Extrait du texte –
══════
Dans l’acception hugolienne du terme, le peuple apparaît comme l’opposition solidaire de toutes les couches sociales dominées contre la caste dominante, en l’occurrence le sacerdoce. Ce type d’antagonisme peut approximativement s’observer au cours de l’histoire des Pays-Bas espagnols. Plus encore que l’Église catholique, l’oppresseur est alors une forme de durcissement politico-religieux incarné par Philippe II et ses gouverneurs au premier rang desquels le sinistre duc d’Albe. La toile de Breughel intitulée Les Mendiants symbolise la solidarité de toutes les strates de la population des Pays-Bas contre la tyrannie hispano-chrétienne. Ce sont deux aristocrates, les comtes d’Egmont et de Hornes, qui prennent l’initiative de l’insurrection et qui sont décapités juste en face de l’Hôtel de Ville, devant le bâtiment qui abrite aujourd’hui le musée vestimentaire de Manneken-Pis !

Aux voyageurs désireux de découvrir ce patrimoine européen septentrional au rythme du flâneur dont Ghelderode fait l’éloge, et non dans la précipitation propre au tourisme de masse (voir l’éditorial d’Alain de Benoist dans la livraison d’Éléments déjà citée), je conseille de s’attarder au square du petit-Sablon, dont l’entrée est gardée par l’imposante statue d’Egmont et de Hornes, « populistes » ante litteram. Dans la lutte actuelle entre « populistes » et « mondialistes », les premiers peuvent-ils encore compter sur le Gotha et sur l’Église ? Car la caste dominante n’est plus le sacerdoce, mais une « hyper-classe mondialiste (Pierre Le Vigan) », une coterie de capitalistes revenus à leurs fondamentaux, à l’individualisme hors-sol et au déplacement massif de populations coupées de leurs origines, depuis la traite des Noirs jusqu’aux migrants d’aujourd’hui en passant par le regroupement familial des années 1970 transformant une immigration de travail en immigration de peuplement. Les déclarations pontificales et l’attitude des dernières monarchies européennes dévoilent plutôt une position favorable au mondialisme. Tout ceci ne nous éloigne de Victor Hugo qu’en apparence. Hugo est aussi « populiste » avant l’heure en attribuant au « peuple » une créativité, un peu comme Barrès l’accorde au « visiteur de la prairie », à la différence près que le rôle de la « Chapelle » barrésienne est d’orienter les élans et les rêves vers des fins spirituelles supérieures.
══════
Lignes –
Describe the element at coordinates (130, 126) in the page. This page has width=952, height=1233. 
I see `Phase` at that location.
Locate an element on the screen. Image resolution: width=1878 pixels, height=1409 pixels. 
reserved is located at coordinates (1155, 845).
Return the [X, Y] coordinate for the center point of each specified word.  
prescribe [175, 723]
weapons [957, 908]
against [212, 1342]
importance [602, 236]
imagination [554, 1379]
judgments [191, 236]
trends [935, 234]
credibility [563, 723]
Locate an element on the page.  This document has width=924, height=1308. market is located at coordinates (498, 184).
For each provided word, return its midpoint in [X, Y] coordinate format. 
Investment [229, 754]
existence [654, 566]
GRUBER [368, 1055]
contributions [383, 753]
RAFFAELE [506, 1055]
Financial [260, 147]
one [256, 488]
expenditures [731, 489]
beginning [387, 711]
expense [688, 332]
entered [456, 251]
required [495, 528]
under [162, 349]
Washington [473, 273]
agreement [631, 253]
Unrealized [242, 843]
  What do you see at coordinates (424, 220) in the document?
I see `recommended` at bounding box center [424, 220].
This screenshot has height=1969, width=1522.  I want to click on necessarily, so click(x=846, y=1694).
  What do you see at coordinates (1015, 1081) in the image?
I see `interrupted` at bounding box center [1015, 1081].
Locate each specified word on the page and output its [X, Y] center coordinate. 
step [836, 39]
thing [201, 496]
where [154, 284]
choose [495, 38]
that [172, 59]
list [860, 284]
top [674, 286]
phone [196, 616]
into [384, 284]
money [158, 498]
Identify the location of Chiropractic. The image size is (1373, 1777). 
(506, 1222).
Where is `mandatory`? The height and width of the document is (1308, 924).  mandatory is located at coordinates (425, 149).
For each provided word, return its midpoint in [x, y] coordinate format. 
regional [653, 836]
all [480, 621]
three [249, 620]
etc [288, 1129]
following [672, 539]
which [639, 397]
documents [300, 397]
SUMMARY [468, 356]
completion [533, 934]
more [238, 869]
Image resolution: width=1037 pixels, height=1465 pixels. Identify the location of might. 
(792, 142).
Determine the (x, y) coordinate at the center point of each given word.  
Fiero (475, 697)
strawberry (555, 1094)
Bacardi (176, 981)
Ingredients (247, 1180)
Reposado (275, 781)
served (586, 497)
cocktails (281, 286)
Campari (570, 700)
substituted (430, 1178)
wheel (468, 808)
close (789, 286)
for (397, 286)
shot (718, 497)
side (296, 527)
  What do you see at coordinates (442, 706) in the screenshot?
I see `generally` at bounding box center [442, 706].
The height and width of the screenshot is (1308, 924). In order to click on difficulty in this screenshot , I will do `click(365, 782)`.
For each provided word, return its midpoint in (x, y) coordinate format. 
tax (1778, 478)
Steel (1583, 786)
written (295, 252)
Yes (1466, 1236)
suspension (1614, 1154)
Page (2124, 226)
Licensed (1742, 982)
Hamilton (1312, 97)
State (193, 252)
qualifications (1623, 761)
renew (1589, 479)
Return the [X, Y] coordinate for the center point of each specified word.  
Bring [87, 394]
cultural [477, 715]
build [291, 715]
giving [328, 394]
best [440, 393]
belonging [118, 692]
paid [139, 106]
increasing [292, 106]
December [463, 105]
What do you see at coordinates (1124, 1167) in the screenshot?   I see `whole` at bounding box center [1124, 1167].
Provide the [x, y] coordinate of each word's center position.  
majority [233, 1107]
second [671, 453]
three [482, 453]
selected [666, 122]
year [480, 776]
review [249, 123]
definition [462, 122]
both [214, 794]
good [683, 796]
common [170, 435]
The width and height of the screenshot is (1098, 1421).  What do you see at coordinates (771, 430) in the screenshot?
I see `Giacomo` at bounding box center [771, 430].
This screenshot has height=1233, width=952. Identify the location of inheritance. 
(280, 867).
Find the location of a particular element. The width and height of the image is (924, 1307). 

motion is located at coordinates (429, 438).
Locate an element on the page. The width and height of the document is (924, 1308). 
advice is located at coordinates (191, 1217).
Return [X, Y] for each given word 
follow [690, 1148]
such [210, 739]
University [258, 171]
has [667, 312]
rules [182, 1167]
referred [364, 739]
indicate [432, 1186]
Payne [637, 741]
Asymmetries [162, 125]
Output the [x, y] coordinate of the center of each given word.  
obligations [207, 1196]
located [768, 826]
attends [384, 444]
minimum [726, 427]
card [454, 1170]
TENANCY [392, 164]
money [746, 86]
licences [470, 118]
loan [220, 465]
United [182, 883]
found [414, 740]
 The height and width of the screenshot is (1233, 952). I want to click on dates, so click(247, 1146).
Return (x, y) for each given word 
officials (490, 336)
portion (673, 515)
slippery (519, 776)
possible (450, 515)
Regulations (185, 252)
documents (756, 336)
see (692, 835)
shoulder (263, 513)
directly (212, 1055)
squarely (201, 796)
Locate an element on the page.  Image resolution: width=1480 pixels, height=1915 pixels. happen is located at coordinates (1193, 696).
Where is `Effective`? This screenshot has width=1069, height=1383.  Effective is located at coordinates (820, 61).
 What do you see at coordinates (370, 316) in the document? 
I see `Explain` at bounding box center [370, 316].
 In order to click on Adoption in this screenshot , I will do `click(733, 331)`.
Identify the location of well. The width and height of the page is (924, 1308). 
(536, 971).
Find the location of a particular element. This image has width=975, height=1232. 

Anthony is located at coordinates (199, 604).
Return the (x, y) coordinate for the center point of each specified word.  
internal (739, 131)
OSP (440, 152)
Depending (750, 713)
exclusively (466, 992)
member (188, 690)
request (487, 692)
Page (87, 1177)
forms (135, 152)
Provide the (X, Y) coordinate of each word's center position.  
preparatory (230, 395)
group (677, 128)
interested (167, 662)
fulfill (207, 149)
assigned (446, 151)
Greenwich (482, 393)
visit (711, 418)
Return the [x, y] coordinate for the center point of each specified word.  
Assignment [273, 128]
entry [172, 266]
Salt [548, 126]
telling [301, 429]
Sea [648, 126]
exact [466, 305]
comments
══════
Tâche demandée 1 – Relevez toutes les personnes nommées dans le premier paragraphe de l'extrait.
Tâche demandée 2 – Reproduisez la partie de l'extrait qui s'ouvre sur les mots « Dans l’acception hugolienne » et se ferme sur « de Manneken-Pis ! ».

Réponse correcte 1 – Philippe II, le duc d'Albe, Breughel, le comte d'Egmont, le comte de Hornes

Réponse correcte 2 –
Dans l’acception hugolienne du terme, le peuple apparaît comme l’opposition solidaire de toutes les couches sociales dominées contre la caste dominante, en l’occurrence le sacerdoce. Ce type d’antagonisme peut approximativement s’observer au cours de l’histoire des Pays-Bas espagnols. Plus encore que l’Église catholique, l’oppresseur est alors une forme de durcissement politico-religieux incarné par Philippe II et ses gouverneurs au premier rang desquels le sinistre duc d’Albe. La toile de Breughel intitulée Les Mendiants symbolise la solidarité de toutes les strates de la population des Pays-Bas contre la tyrannie hispano-chrétienne. Ce sont deux aristocrates, les comtes d’Egmont et de Hornes, qui prennent l’initiative de l’insurrection et qui sont décapités juste en face de l’Hôtel de Ville, devant le bâtiment qui abrite aujourd’hui le musée vestimentaire de Manneken-Pis !